* [Working data]:
◆ ◆ ◆ ◆ ◆

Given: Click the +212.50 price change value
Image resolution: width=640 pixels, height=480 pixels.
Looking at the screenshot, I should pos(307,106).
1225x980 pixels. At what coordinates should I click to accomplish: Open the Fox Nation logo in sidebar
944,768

◆ ◆ ◆ ◆ ◆

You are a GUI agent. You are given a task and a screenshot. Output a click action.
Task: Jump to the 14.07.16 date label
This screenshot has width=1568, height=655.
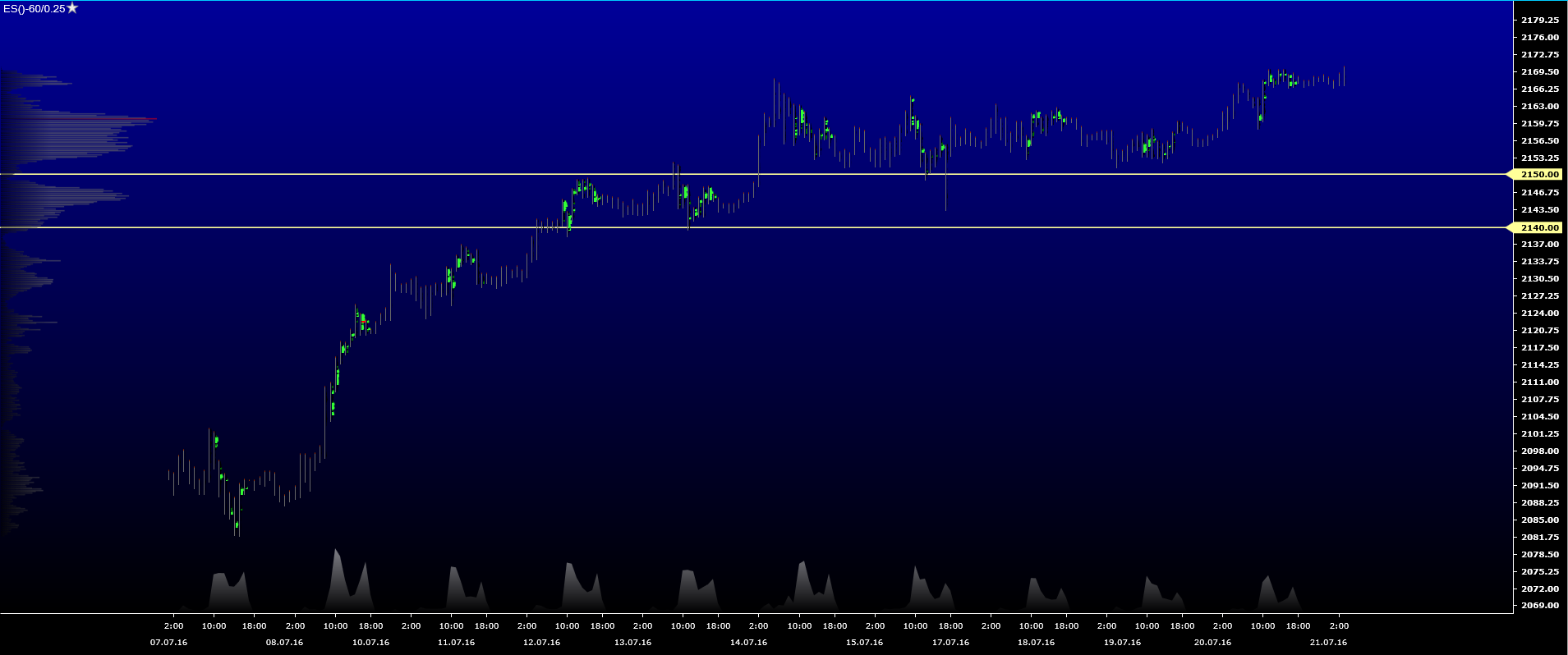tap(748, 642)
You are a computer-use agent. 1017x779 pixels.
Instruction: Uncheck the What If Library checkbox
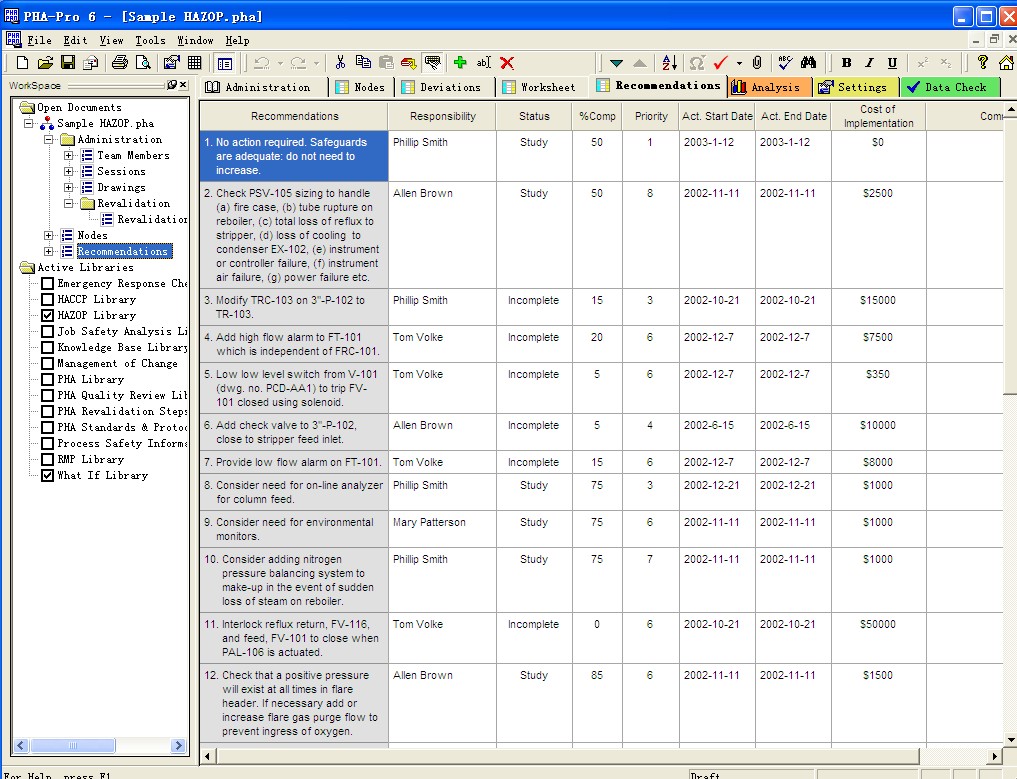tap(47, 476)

◆ ◆ ◆ ◆ ◆

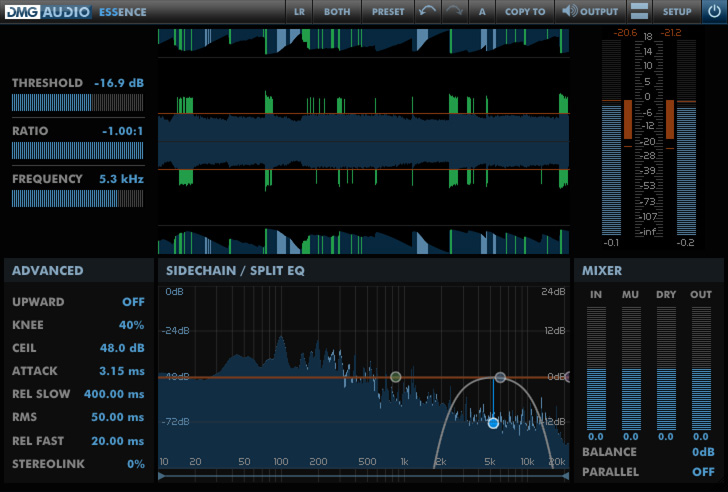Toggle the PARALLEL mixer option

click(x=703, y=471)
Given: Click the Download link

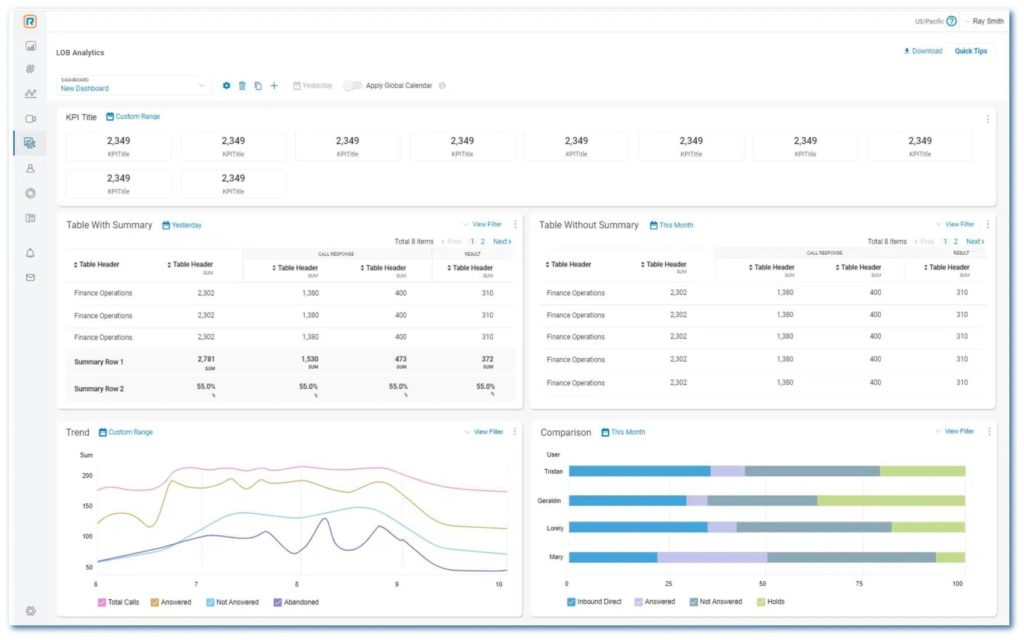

◆ ◆ ◆ ◆ ◆

Across all of the records above, how many lines include the string "agent"? Answer with one number only.

2